Entiendo que, bajo las leyes de los Estados Unidos de América, como por ejemplo la Money Laundering Control Act, la evasión de impuestos puede constituir en algunos casos el delito de lavado de activos. Entiendo, asimismo, que la utilización de los bancos estadounidenses para transacciones ilegales podría también generar en algunos casos responsabilidad criminal. Entiendo, además, que la relación ilegal entre empresas estadounidenses y funcionarios públicos extranjeros puede, en ciertos supuestos, implicar violaciones a la Foreign Corrupt Practices Act.

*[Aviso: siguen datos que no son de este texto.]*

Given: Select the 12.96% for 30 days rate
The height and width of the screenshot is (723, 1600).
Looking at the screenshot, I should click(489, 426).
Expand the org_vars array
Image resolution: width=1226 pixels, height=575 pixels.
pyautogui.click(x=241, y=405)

En total son 29 páginas con datos, indicaciones, seguimientos en los que presenta a Martínez Neira que antes de asumir su rol de Fiscal General de Colombia, fue abogado principal de las negociaciones entre el Estado colombiano y la empresa brasileña Odebrecht, y los contratos resultantes, que “fueron logrados mediante la comisión de crímenes monumentales cometidos por medio de sobornos, como lo han probado las autoridades federales de los Estados Unidos y Brasil”. En ese mismo escrito Guillen puntualiza que Martínez Neira fue asesor legal del Grupo Aval, socio de Odebrechet en Colombia, y que su papel de Fiscal General de la Nación ha consistido en encubrir abiertamente la participación del Grupo Aval, del que era abogado principal –y su firma particular lo sigue siendo en la actualidad– en los negociados de Odebrecht en Colombia. Guillen remata el viacrucis del otrora exitoso abogado Martínez Neira sindicándolo de criminal:

Esto, a mi modo de ver, sería una violación a las normas de la ya mencionada Foreign Corrupt Practicss Act, el que aplica plenamente al Grupo Aval desde cuando se enlistó en la Bolsa de Valores de New York, en 2014. Es decir: la violación aplica al Grupo Aval pero también en forma personal a Néstor Humberto Martínez Neira por haber participado en el encubrimiento de los ilícitos mencionados, tanto como abogado particular, primero, y luego como Fiscal General de la Nación de Colombia.